Aim of the exercise: Everything from the line containing "Task: Click the Twilio" to the last line of the listing below should be restated exactly, both ends included, with nothing added and the pictures omitted.

Data provided:
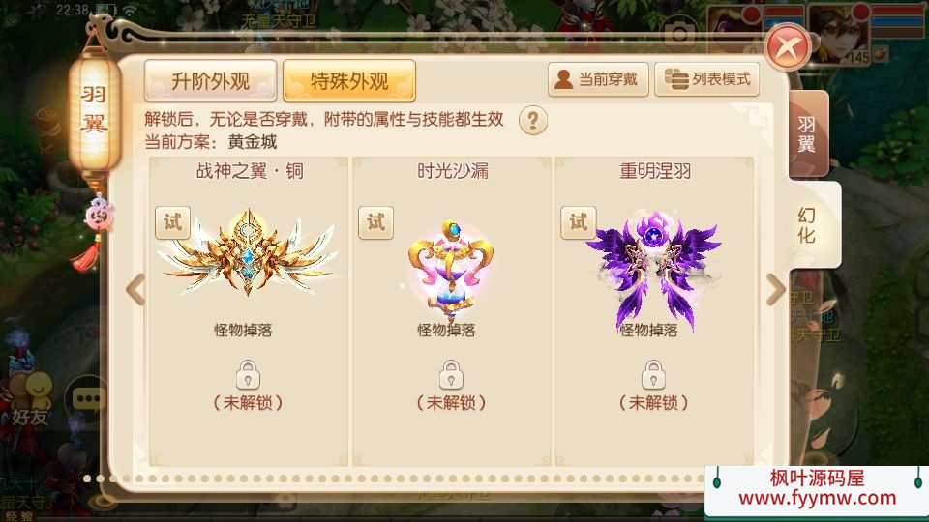The height and width of the screenshot is (522, 929).
Task: Click the camera screenshot icon
Action: coord(679,33)

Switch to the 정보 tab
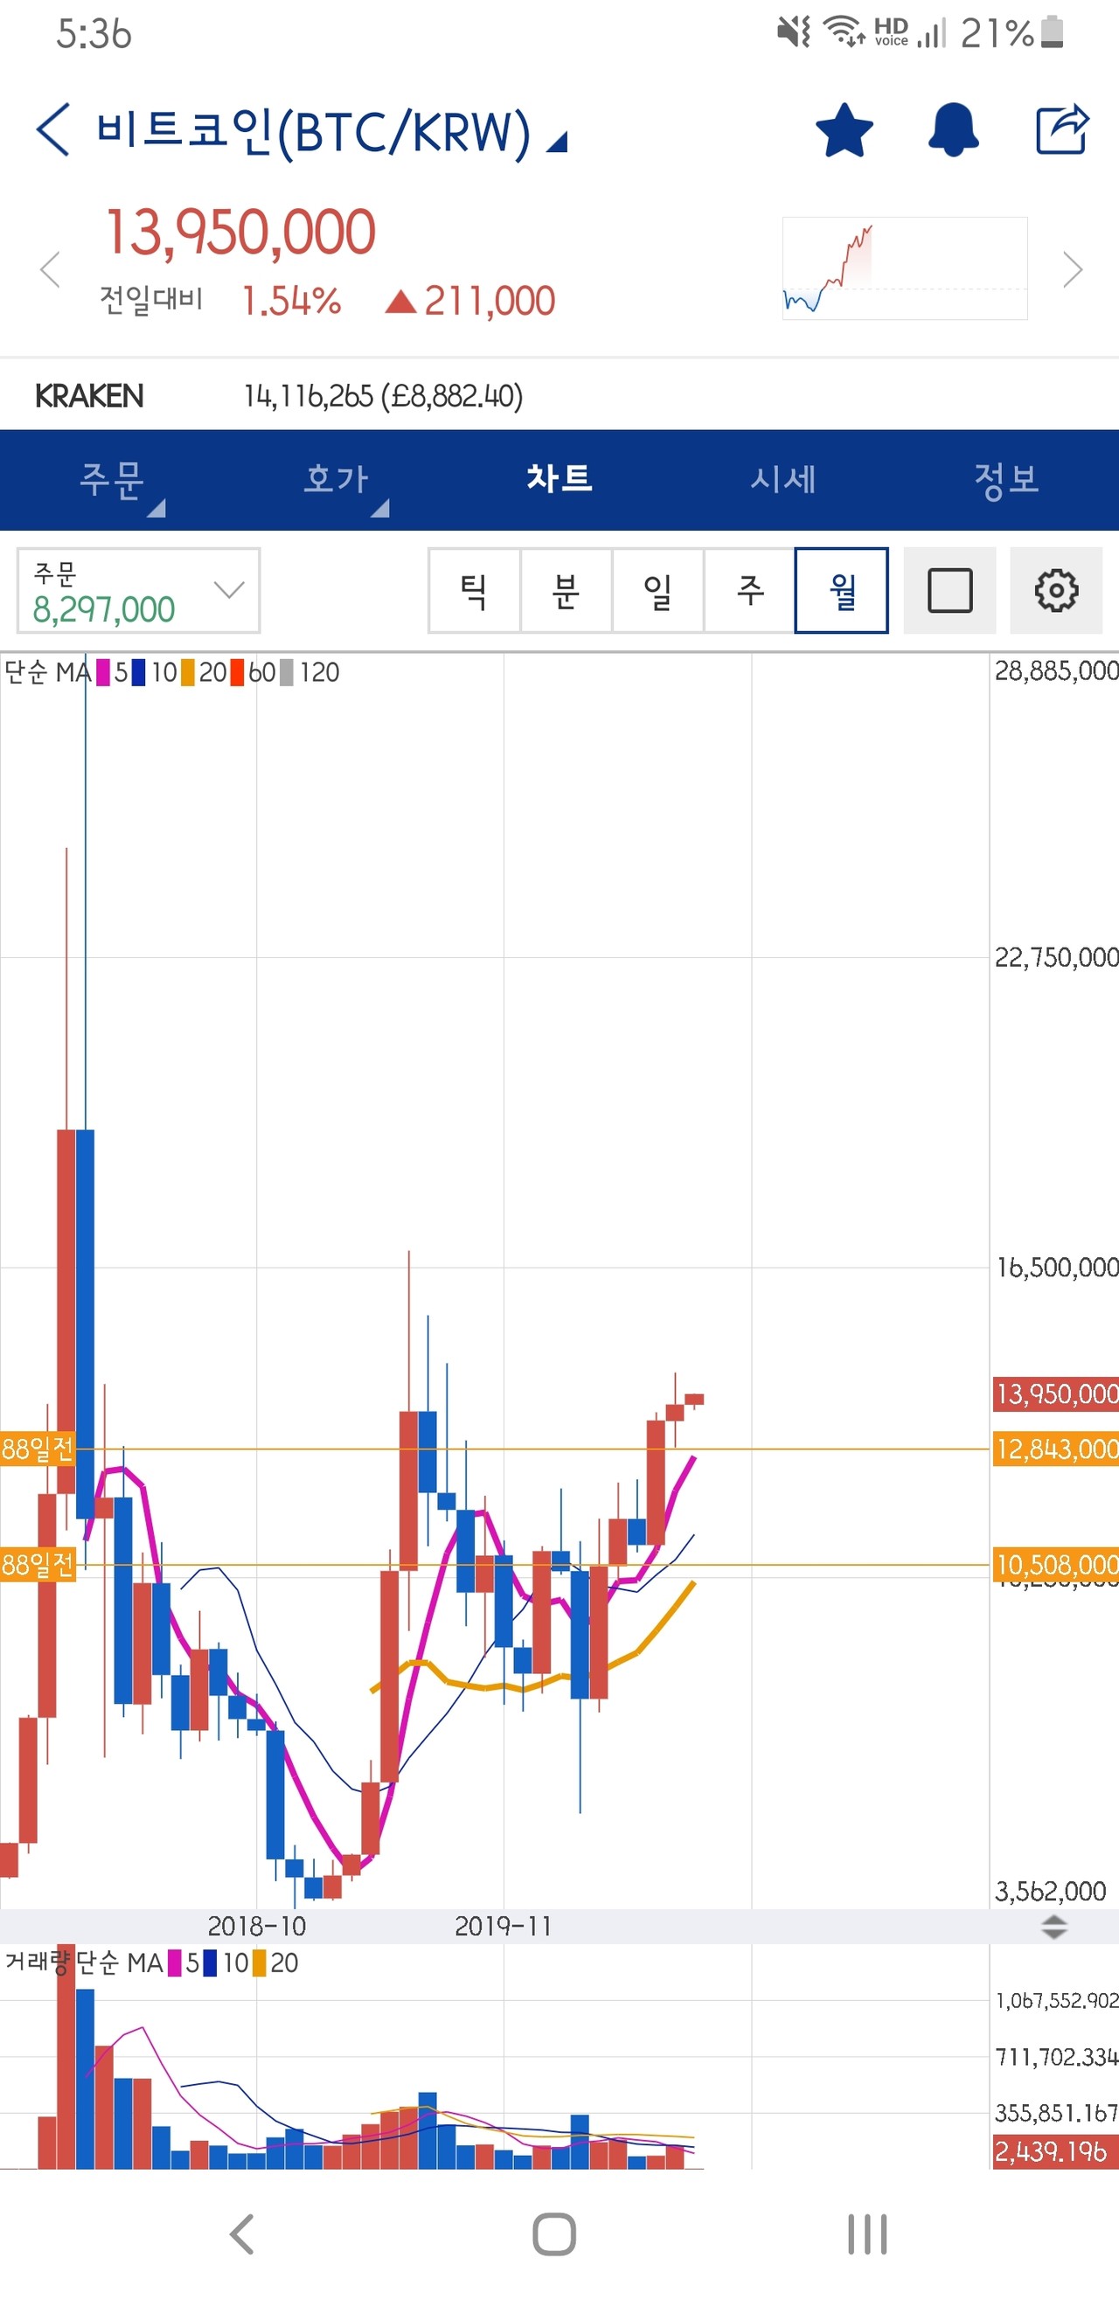coord(1006,480)
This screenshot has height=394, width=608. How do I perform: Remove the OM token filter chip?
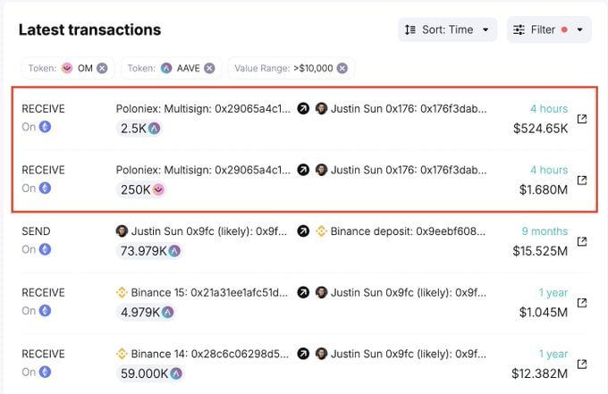(x=102, y=68)
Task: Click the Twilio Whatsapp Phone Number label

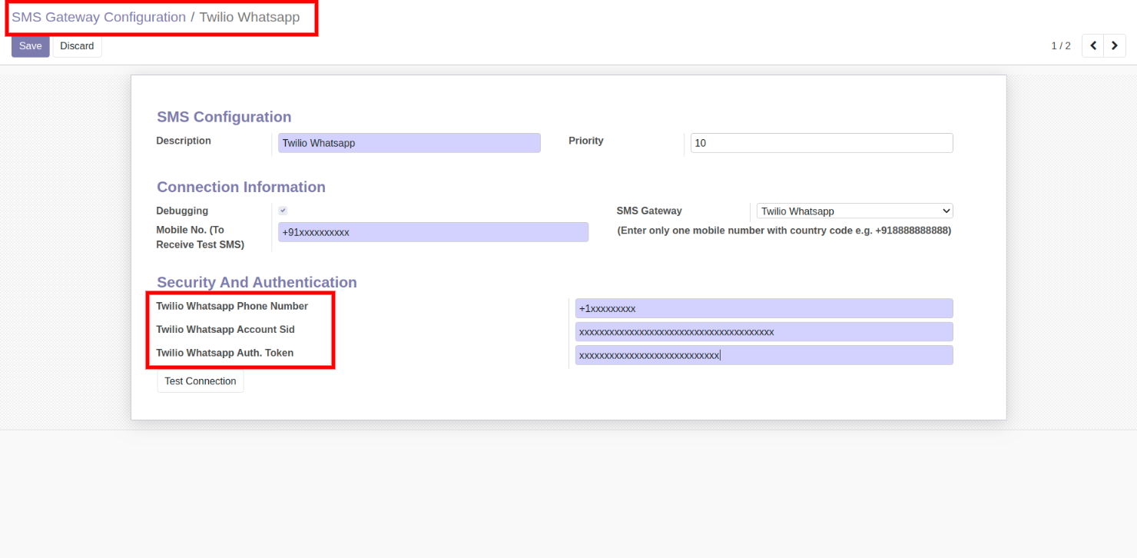Action: point(232,306)
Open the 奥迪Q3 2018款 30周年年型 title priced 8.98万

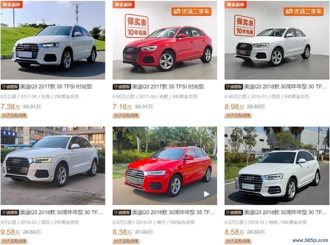[285, 87]
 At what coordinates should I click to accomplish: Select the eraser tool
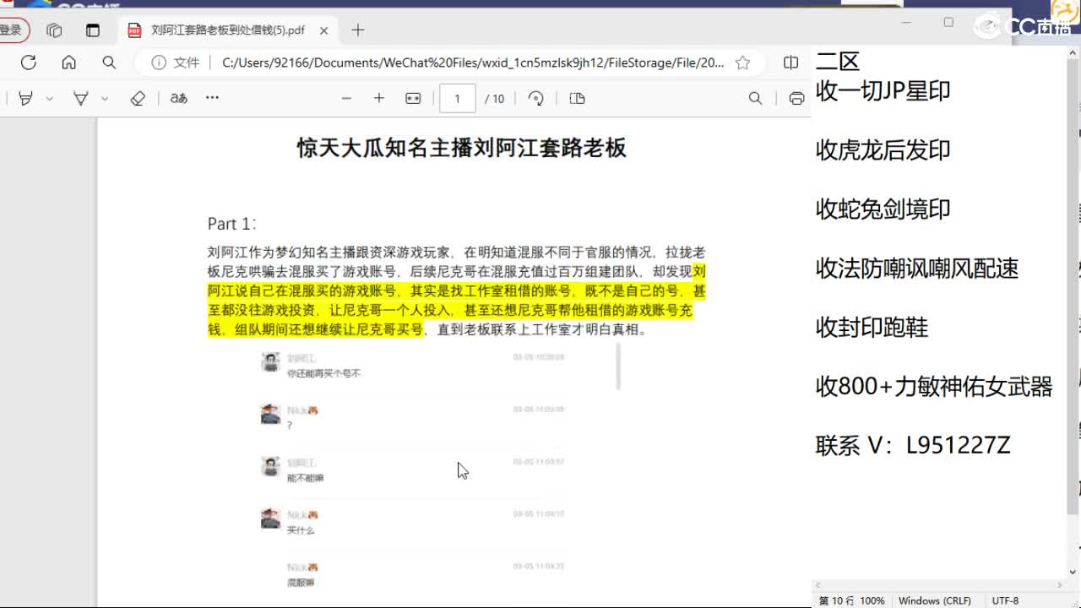point(138,98)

Problem solution:
Task: Click the Twilio Whatsapp Phone Number label

Action: point(232,306)
Open the 奥迪Q3 2018款 30周年年型 title priced 8.98万

[285, 87]
 At what coordinates should I click to accomplish: Select the eraser tool
point(138,98)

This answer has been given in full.